*** Passage provided

The researchers conducted experiments with managed bumblebees to test the effects of an upper-limit dietary exposure to streptomycin. The work took place between spring 2019 and fall 2020.
“No one has examined the potential impacts on pollinators of broadcast spraying of antibiotics in agriculture, despite their widespread use,” said Avila, post-doctoral fellow in the department of biology at Emory University.
Brosi said the research is a first step toward understanding whether the use of streptomycin on food crops is taking a toll on beneficial pollinators.
“We used a laboratory foraging chamber for this work,” he said. “It uses artificial flowers a bit like small hummingbird feeders but sized for bees. They are computer controlled and built around a radio-frequency identification reader (RFID). They dispense a nectar reward when a bee with a tiny RFID tag enters the flower.”
He said that the tags had unique identifiers so they could track which bee went to which flower, when they went there, and how long they were in each flower.
“The system has a lot of power for understanding the choices bees make between flowers.”
In a separate test, half the bees were fed on plain sucrose, or sugar water, to simulate nectar. The other half were fed on sucrose dosed with streptomycin. After two days on the diet, the bees were presented with different coloured cardboard strips, yellow and blue. One colour was saturated with plain water and the other was saturated with sucrose.

******

→ **Study questions**:
A. In the bumblebee passage, what period did the work cover?
B. Please continue the bumblebee passage, starting after its last sentence.
The data is not needed for anything here.

*** Dataset content

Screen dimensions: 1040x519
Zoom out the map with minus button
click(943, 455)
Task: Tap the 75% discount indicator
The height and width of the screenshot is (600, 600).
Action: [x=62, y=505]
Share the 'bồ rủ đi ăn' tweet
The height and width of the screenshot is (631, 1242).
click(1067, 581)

******

→ **Answers provided**:
A. Between spring 2019 and fall 2020.

B.
“You can train bees to distinguish between different rewards based on associations with colour. We trained each bee with two coloured cardboard strips. We made sure they had multiple opportunities to “taste” each with their tongue (proboscis) or with their antennae. Then we collected data after the training and recorded the percentage of bees that went for the sugar water as opposed to the plain water.
“In a nutshell, the control bees (fed plain water) overwhelmingly went for the sugar water (close to 90 percent of the control bees made that choice). By contrast, the antibiotic-exposed bees only chose the sugar water about half the time. Statistically, this was a large and significant difference.”
In addition, the antibiotic-treated bees were more likely to display avoidance behaviour toward the stimuli in the experiments.
Based on evidence from the laboratory work, researchers hypothesize that the observed negative impact of streptomycin on bumblebees may be due to the disruption of the insects’ microbiome.
Brosi said that there is a “gut-brain axis” in many animals whereby microbes in the gut create biochemical signals that are then transmitted back to the brain, often after some modulation.
What is still unknown is how long streptomycin remains active in the field.
Brosi said that they do not know the residual concentrations of antibiotics on crop flowers and their dynamics are not known in terms of effects on pollinators. What is known is that warmer springs can increase bacterial disease pressure, forcing growers to spray multiple times while an orchard is in bloom. As part of their ongoing field work, the researchers have discussed the study with orchard growers.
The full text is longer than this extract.